Crónica de Maus Costumes 129


Passeio, repasto e amizade

            Imitando a personagem Jacinto de “A Cidade e as Serras”, bem acompanhada, embrenhei-me pela serra, por trilhos elevados e verdejantes. A espessa verdura, cheiro a natureza e ar puro compensam as dificuldades de um trajeto sinuoso, que culmina no cimo do monte. Qual cereja no topo do bolo!
            Desbravada a selva, alcançamos o lugar de destino: Tormes! De lá, a vista expande-se pelas montanhas, vales e um imenso céu azul. Fica-se mais próximo de Deus. Sente-se o cheiro das flores e a frescura. Ouvem-se os pássaros, o marulhar das águas e, sobretudo, o silêncio impoluto e esclarecedor!

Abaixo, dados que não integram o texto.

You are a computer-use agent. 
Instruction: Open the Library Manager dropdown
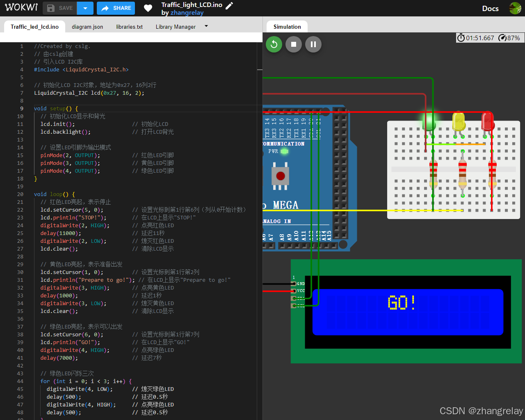206,26
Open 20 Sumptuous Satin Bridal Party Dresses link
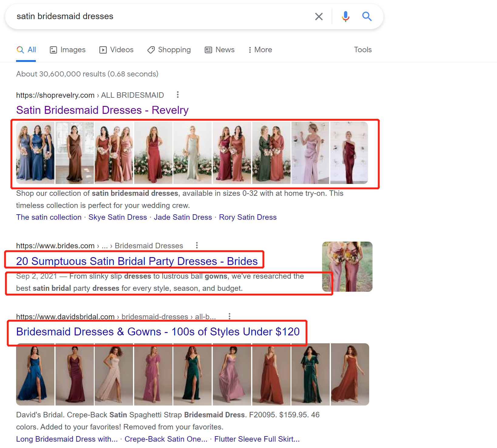Image resolution: width=497 pixels, height=448 pixels. tap(137, 261)
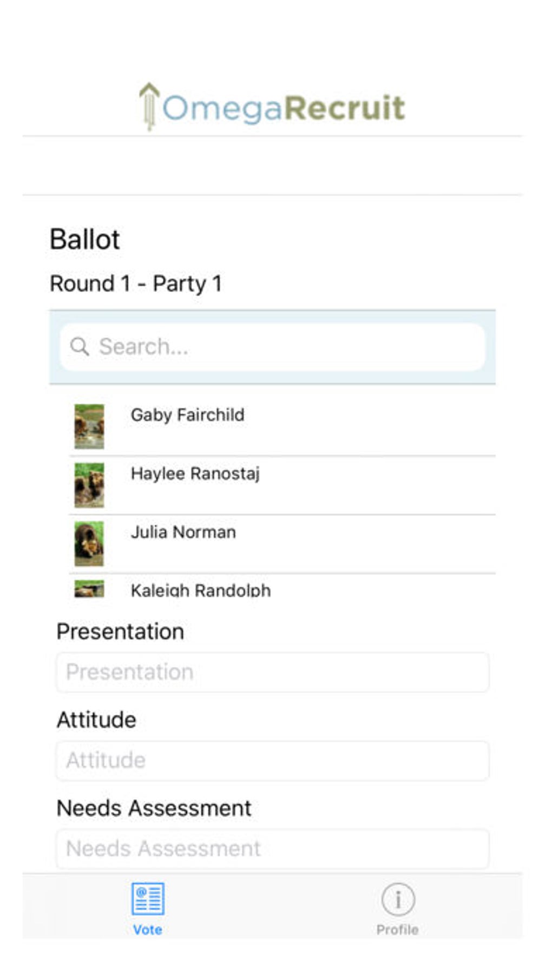Viewport: 552px width, 980px height.
Task: Pick the Julia Norman name
Action: pos(183,532)
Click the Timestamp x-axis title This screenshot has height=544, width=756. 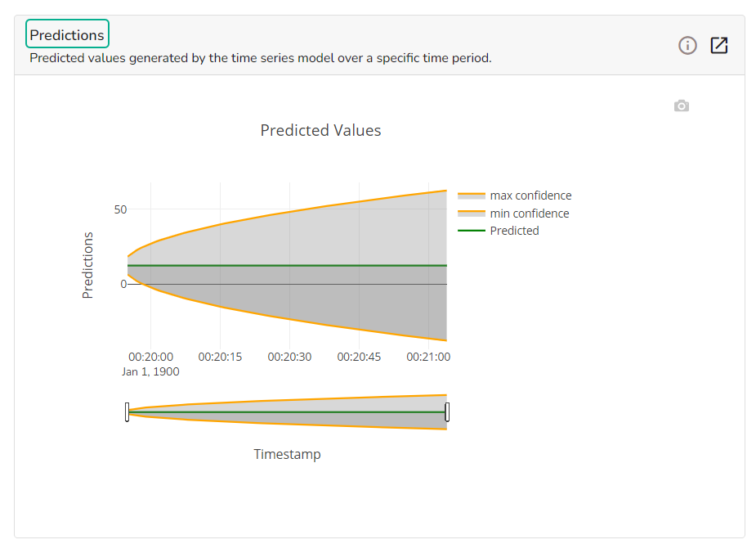tap(287, 454)
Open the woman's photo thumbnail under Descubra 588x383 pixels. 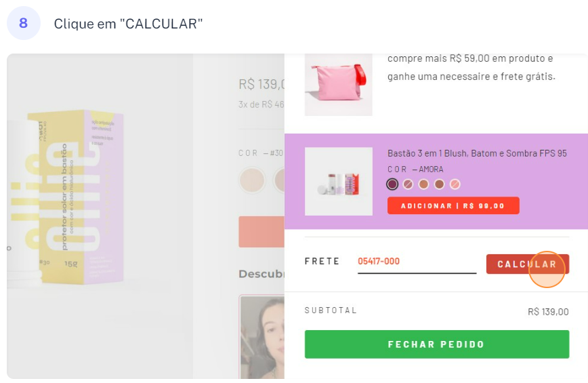262,336
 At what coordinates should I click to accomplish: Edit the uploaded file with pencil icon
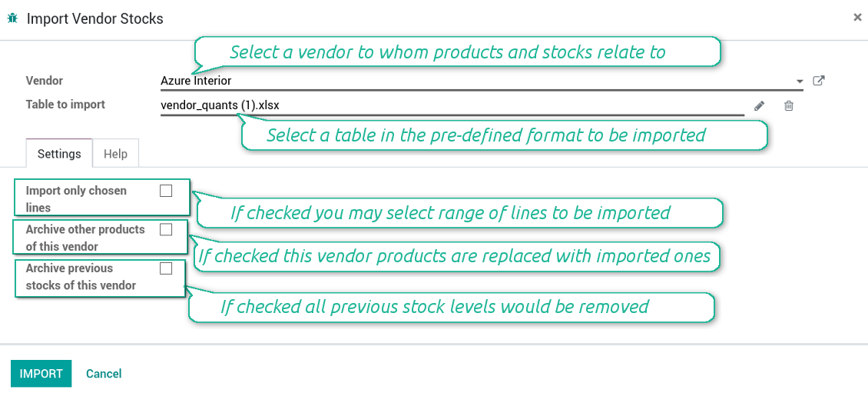[x=759, y=105]
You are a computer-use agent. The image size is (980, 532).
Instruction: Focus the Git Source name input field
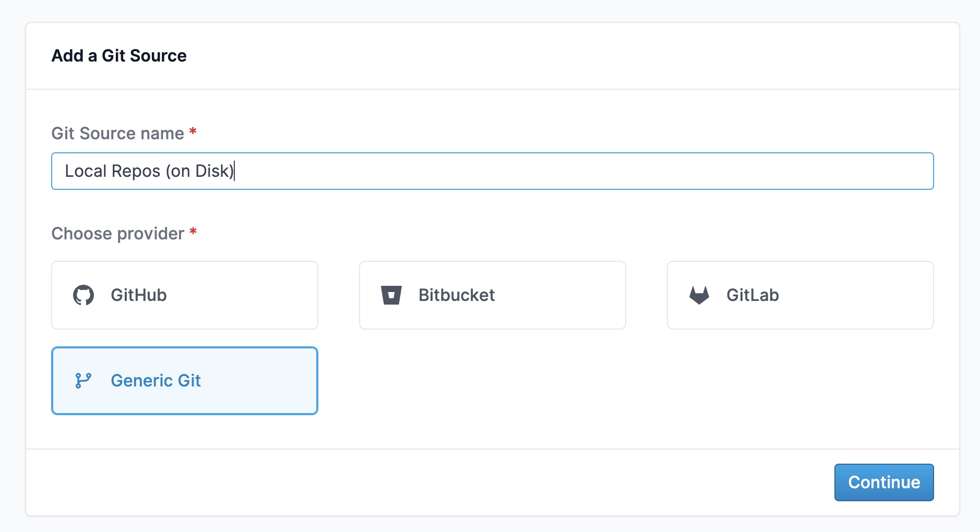pos(574,171)
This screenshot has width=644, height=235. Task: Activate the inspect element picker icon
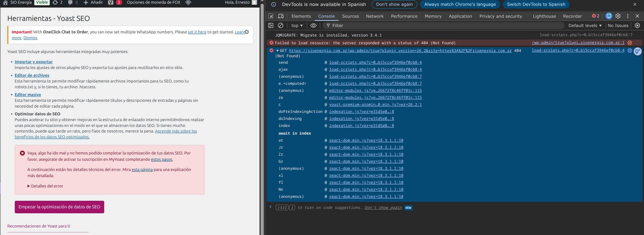coord(271,16)
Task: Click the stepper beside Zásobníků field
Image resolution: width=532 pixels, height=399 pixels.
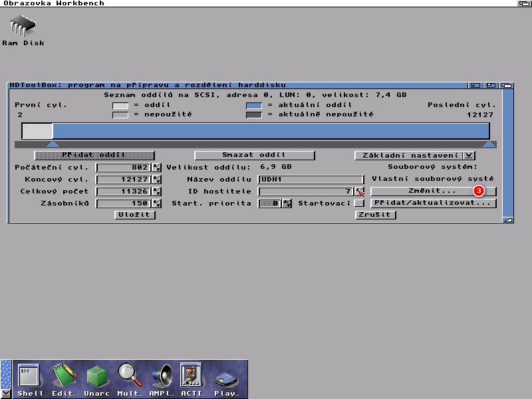Action: tap(157, 203)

            Tudo surpreendeu Jacinto, como surpreendeu verdadeiramente Eça e todos aqueles que ali chegam.
            Entrar na casa onde esteve o grande escritor, observar os seus objetos, a secretária alta, onde escrevia de pé, os livros velhos e com história, a mobília trazida de Paris… Respirar o ambiente onde Eça esteve e poder imaginá-lo a passear pelos cómodos, a escrever, a jantar… É torná-lo presente. Vivo no nosso imaginário. Assim as pessoas se fazem imortais. Sente-se, naquela casa, o homem para além do escritor. O pai dedicado, o cônsul competente e o amigo a quem se é reconhecido! O homem importante que se lambuzou com um arroz de favas e frango alourado, deixando-se surpreender pelos paladares simples e naturais do campo. Ele, tão habituado ao requinte e ao chique de Paris, seduzido pela ruralidade e autenticidade dos sabores…

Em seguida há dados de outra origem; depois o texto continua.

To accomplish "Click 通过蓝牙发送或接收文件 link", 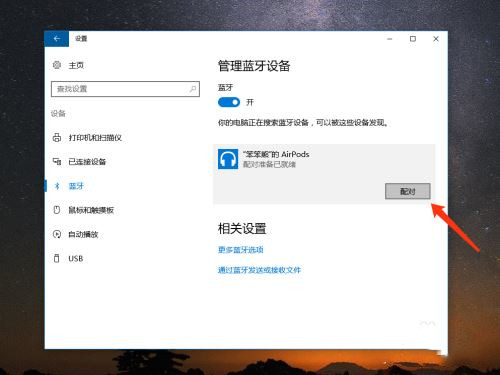I will click(259, 270).
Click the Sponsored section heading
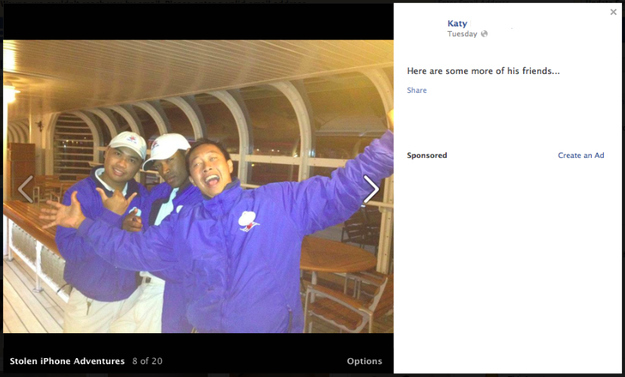Viewport: 625px width, 377px height. point(427,155)
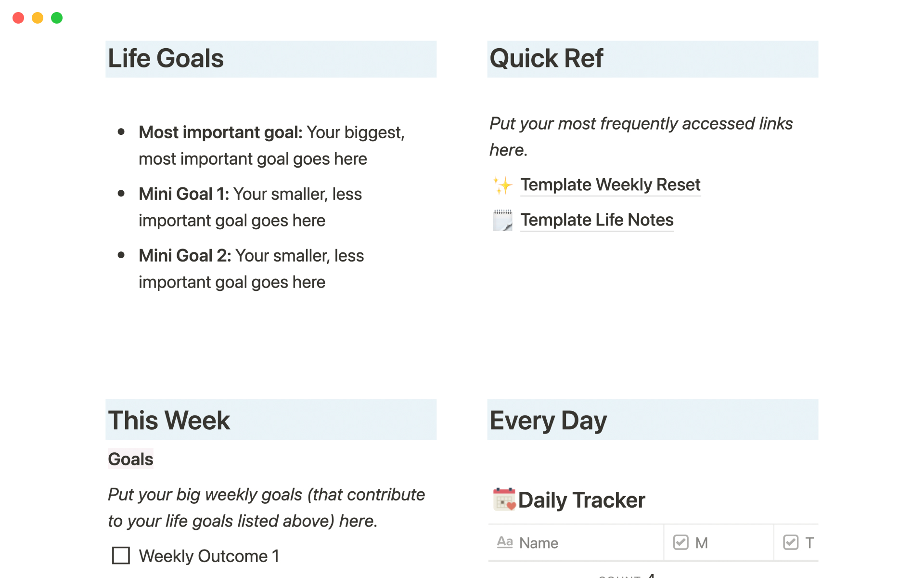Click the Every Day heading
The width and height of the screenshot is (924, 578).
coord(548,420)
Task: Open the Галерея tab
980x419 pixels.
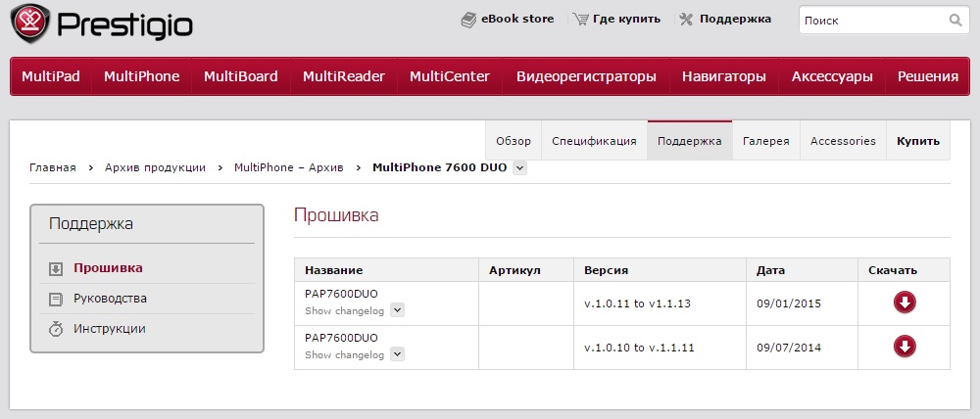Action: pyautogui.click(x=765, y=141)
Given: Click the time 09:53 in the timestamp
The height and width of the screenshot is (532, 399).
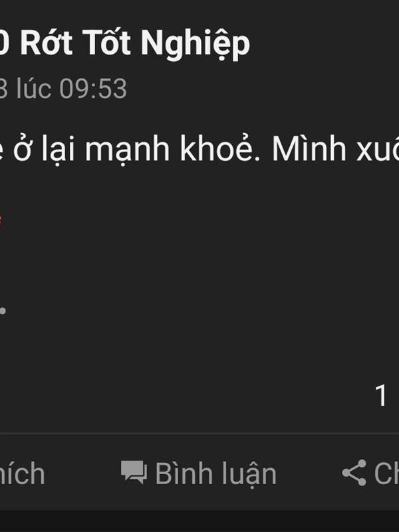Looking at the screenshot, I should coord(93,88).
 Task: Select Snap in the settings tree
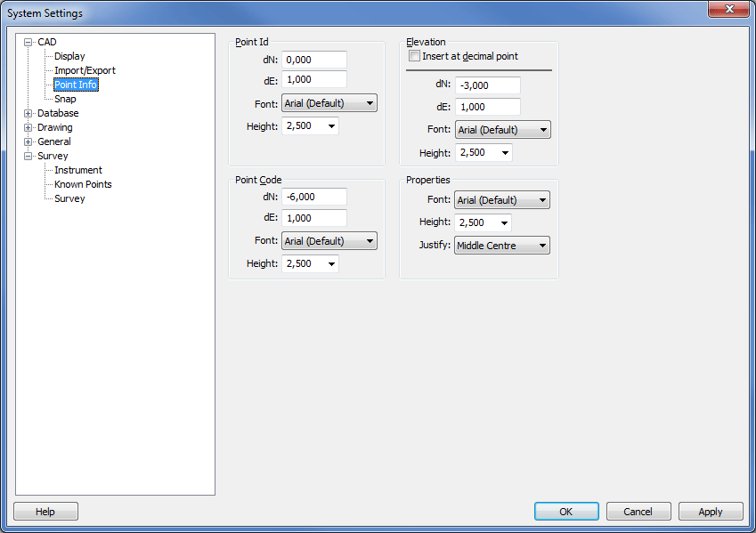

            Os seus restos mortais (se ainda os houver) descansam nessa mesma terra, numa campa rasa e lisa de pedra, a lembrar a sua efemeridade. Nascemos nus. Partimos todos sem nada e nos tornamos em pó. Todos iguais no nascimento e na morte, parece querer dizer-nos a simplicidade do jazigo, sem qualquer epitáfio.
“Sobre a nudez forte da verdade, o manto diáfano da fantasia”. Poderia ser esta a frase, retirada de “A Relíquia” e posta junto à estátua do Eça que presta homenagem ao escritor, em Lisboa, a servir de identificação. O homem mais ilustre é o detentor do jazigo mais simples! Como gostei! Os seus descendentes souberam perpetuar-lhe a fina e acutilante ironia!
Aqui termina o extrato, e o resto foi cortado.